Exercise details:
Each line of the records below that contains "Select" needs to be copied.

# # #

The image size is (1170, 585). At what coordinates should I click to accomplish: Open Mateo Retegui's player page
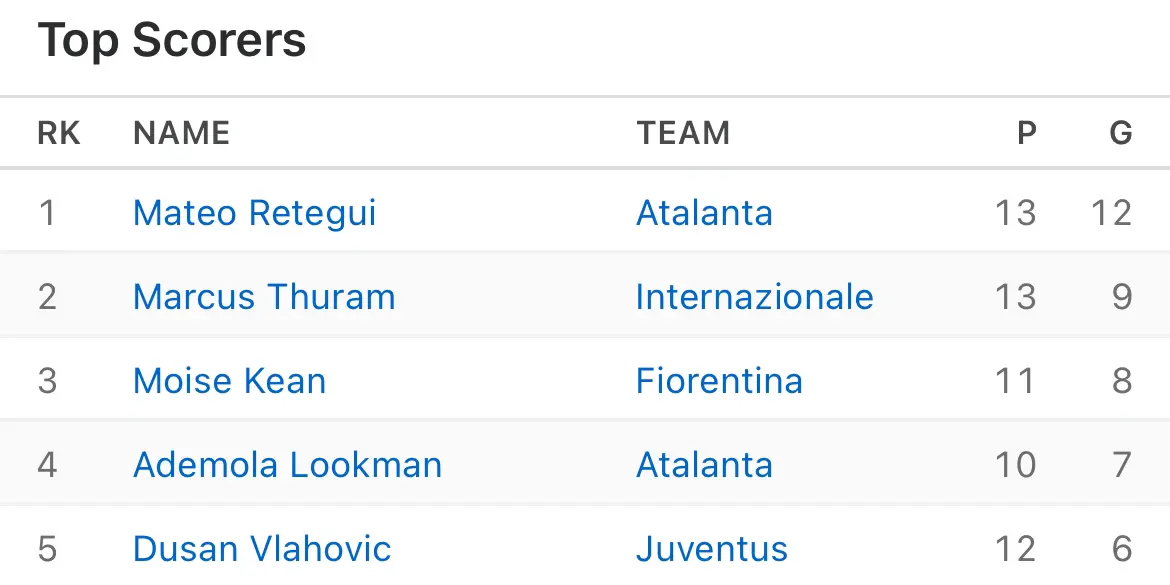click(x=254, y=213)
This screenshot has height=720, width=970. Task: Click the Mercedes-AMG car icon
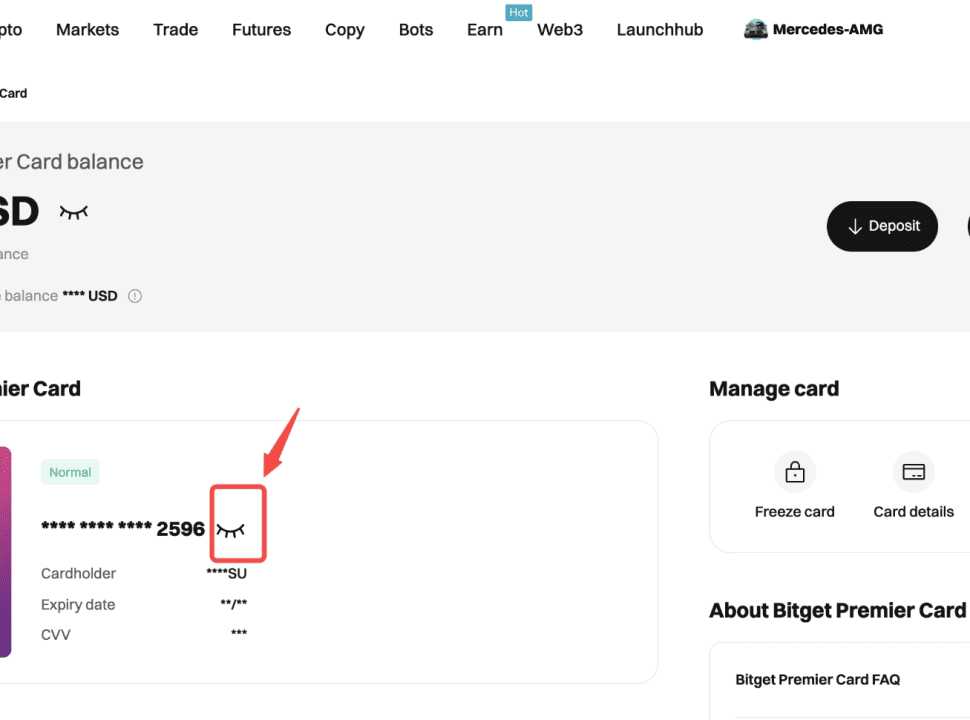pos(756,30)
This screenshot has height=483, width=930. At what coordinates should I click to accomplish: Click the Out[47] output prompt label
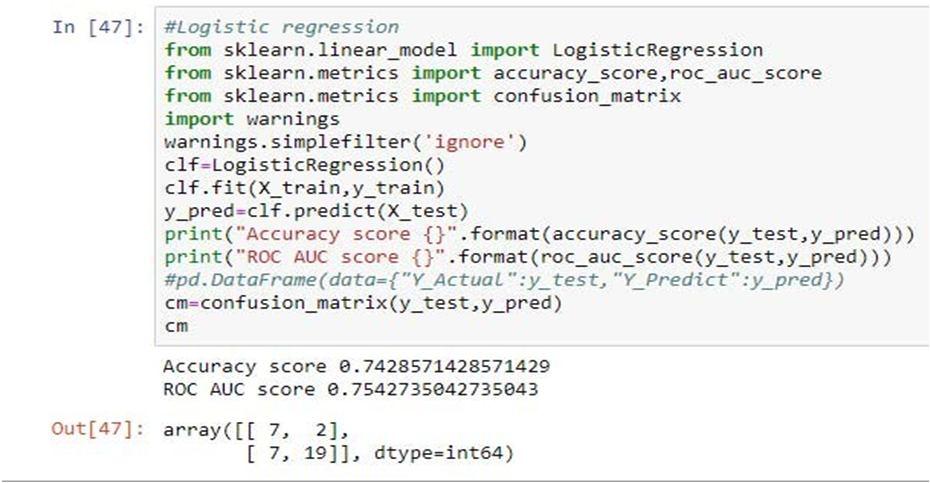pos(98,429)
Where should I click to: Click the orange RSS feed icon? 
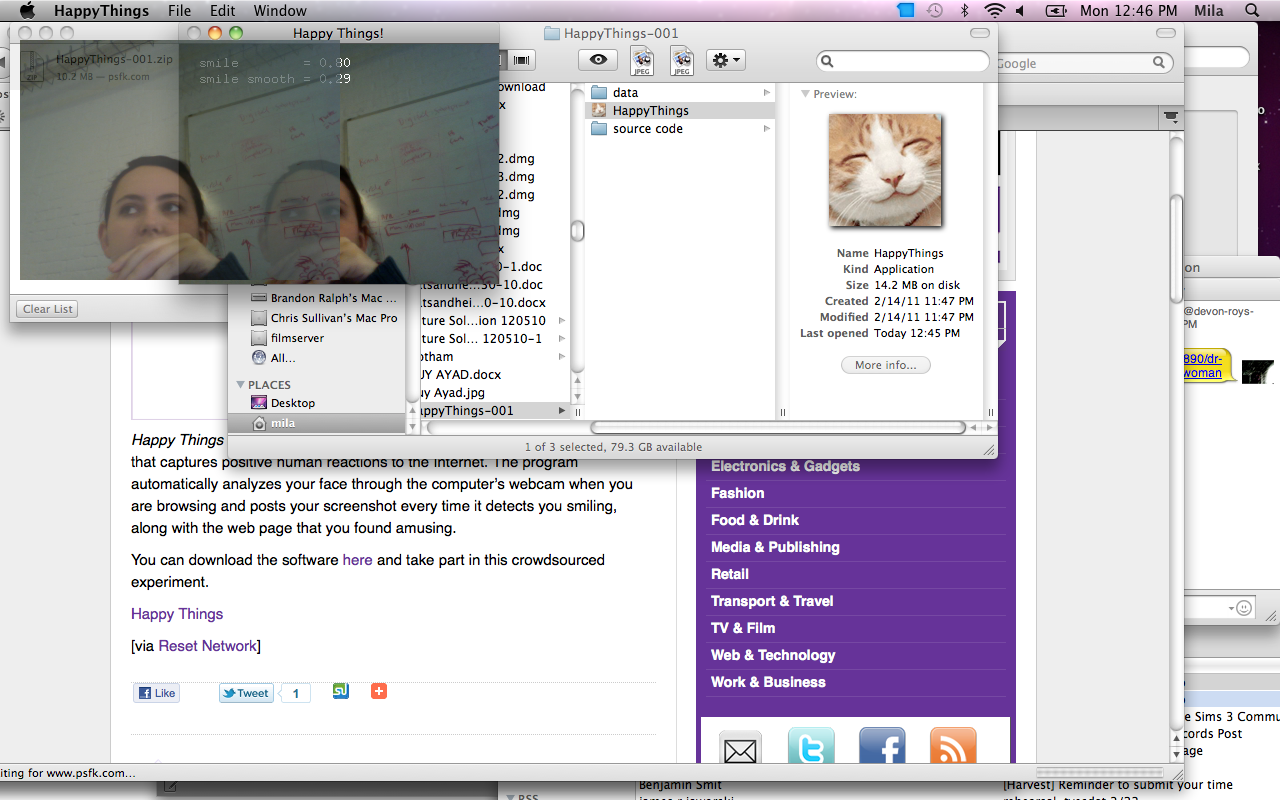point(952,749)
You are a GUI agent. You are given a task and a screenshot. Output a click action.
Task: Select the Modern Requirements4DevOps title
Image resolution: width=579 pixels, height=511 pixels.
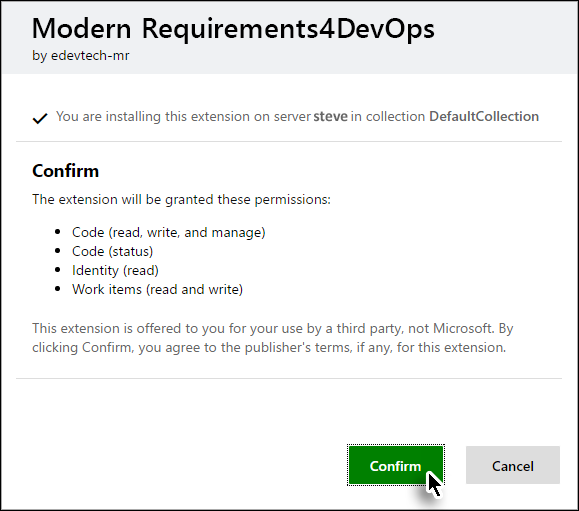click(233, 28)
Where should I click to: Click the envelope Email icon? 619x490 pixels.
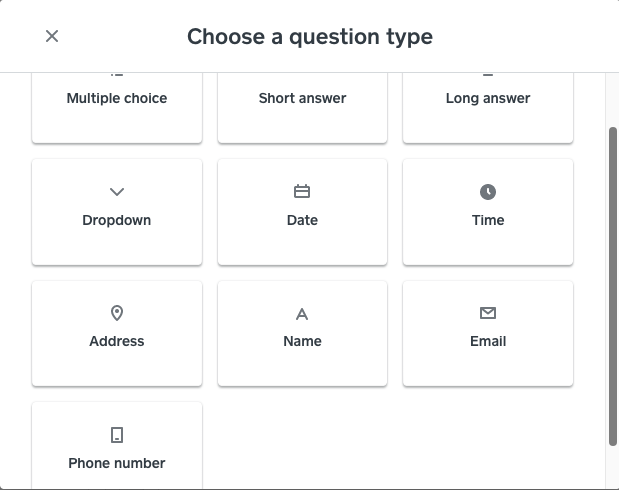488,313
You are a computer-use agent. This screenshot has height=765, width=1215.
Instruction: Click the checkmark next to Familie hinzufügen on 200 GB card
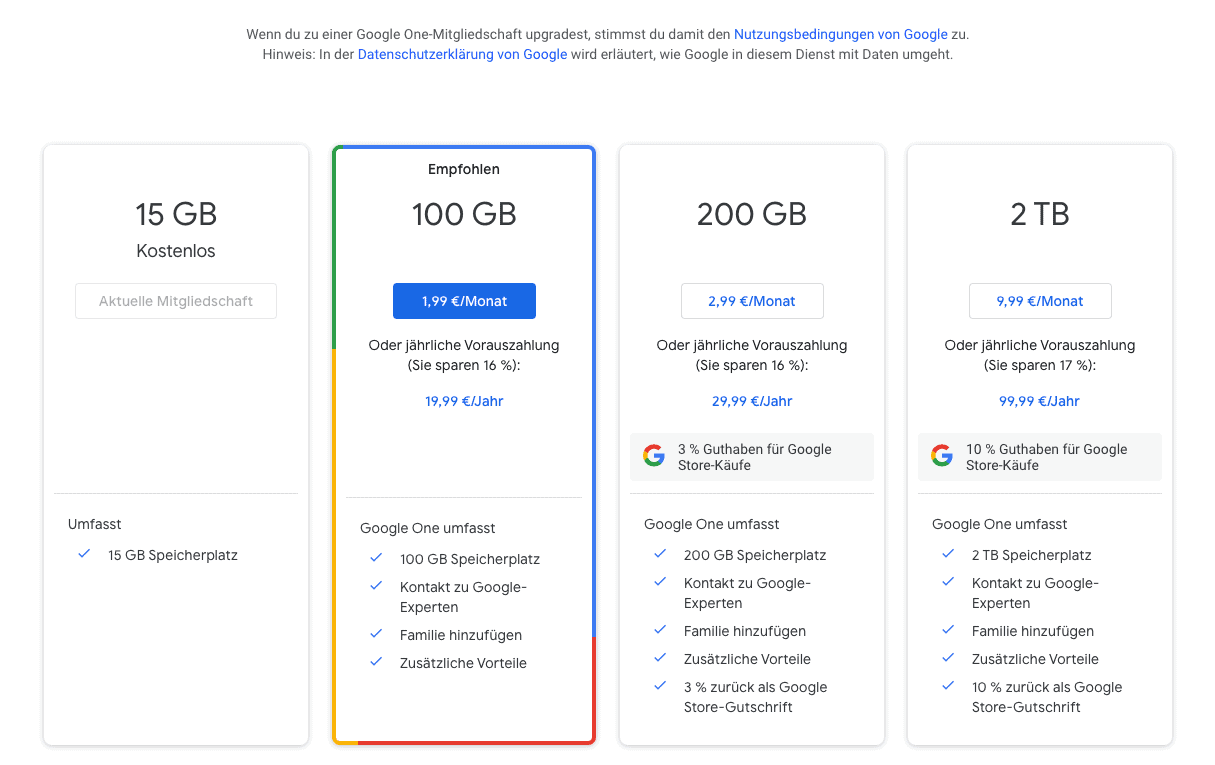(660, 631)
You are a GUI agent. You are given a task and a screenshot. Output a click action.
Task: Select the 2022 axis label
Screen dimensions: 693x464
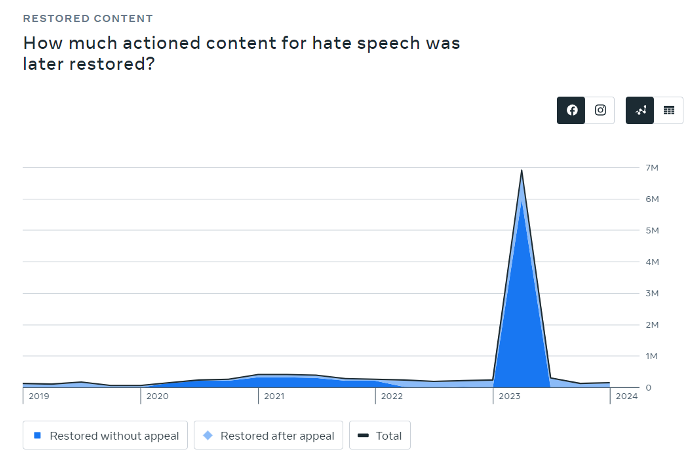click(x=392, y=396)
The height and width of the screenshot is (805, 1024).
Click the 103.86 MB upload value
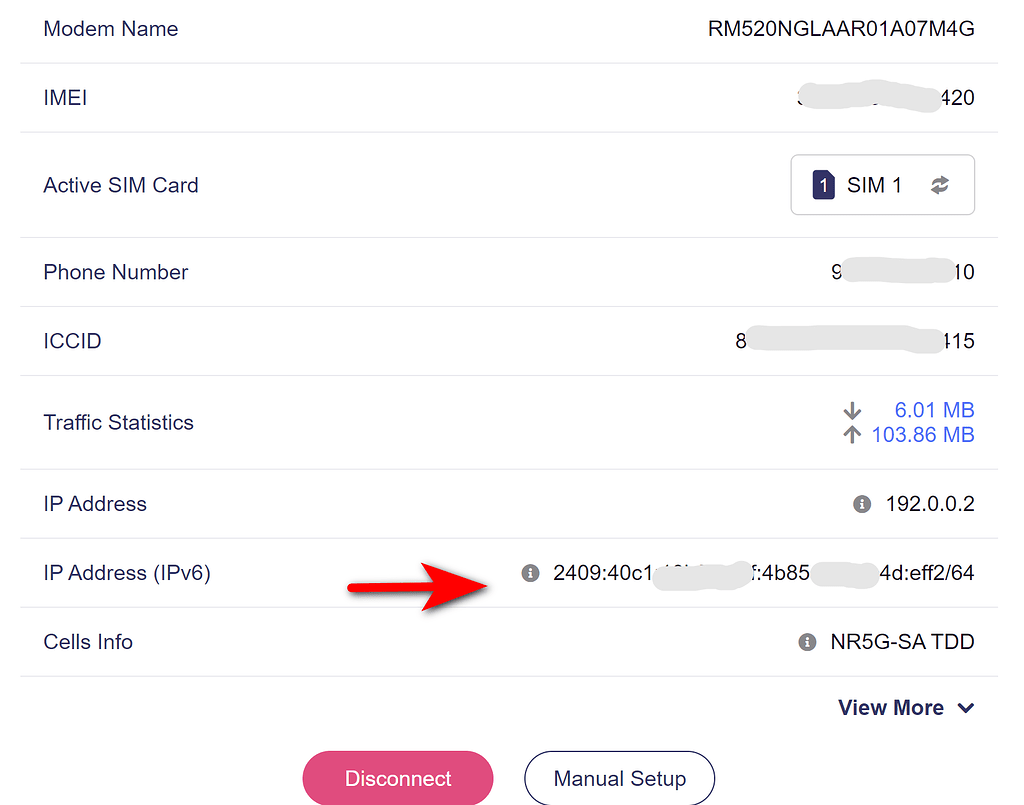(923, 435)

# # #

Answer to this problem:
Task: Select the Modern Requirements4DevOps title
Task: Select the 2022 axis label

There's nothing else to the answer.